Research activities of the SL are focussed on high resolution and functional imaging of synapse associated proteins of the nervous system, as well as of the immune system. These studies, performed in collaboration with the Dept. Neurochemistry, RG Neuroplast and CRC 854, have concentrated on proteins, thought to be involved in the shuttling of information between synapse and  nucleus (e.g. CtBP1, Jacob; see: Karpova et al., 2013), on the co-localizations of scaffolding proteins along the immune synapse (e.g. PSD 95, SAP 97) and on interactions of calcium binding proteins with cell organelles (Calneuron, Calbindin; see: Hradsky et al., 2013).

Methodological developments

Within the BMBF funded joint project (Novel Optics), we have developed an ultra-sensitive and ultra-fast research camera for fluorescence lifetime imaging (FLIM) that has been successfully used to analyse the early signaling events of the SRC protein tyrosine kinase Lck following T cell receptor stimulation (Stirnweiss et al., 2013).

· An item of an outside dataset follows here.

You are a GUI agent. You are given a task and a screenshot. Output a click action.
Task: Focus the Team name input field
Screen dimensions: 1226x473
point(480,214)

By analyzing NADH autofluorescence with these detectors we could show that metabolic oscillations are a basic mechanism for synchronization and self organization of cell populations (Weber et al. 2012).

Future activities of SL will focus on the optical analyis of the functional dynamics of synaptic plasticity by applying multi-dimensional microscopy. This will include the spatial and temporal analysis of tagged or untagged molecules at the pre- and postsynaptic side by in-vitro and in-vivo experimentation, FLIM and metabolic studies, as well as high resolution immunocytochemical studies and correlated light- and electron microscopic investigations.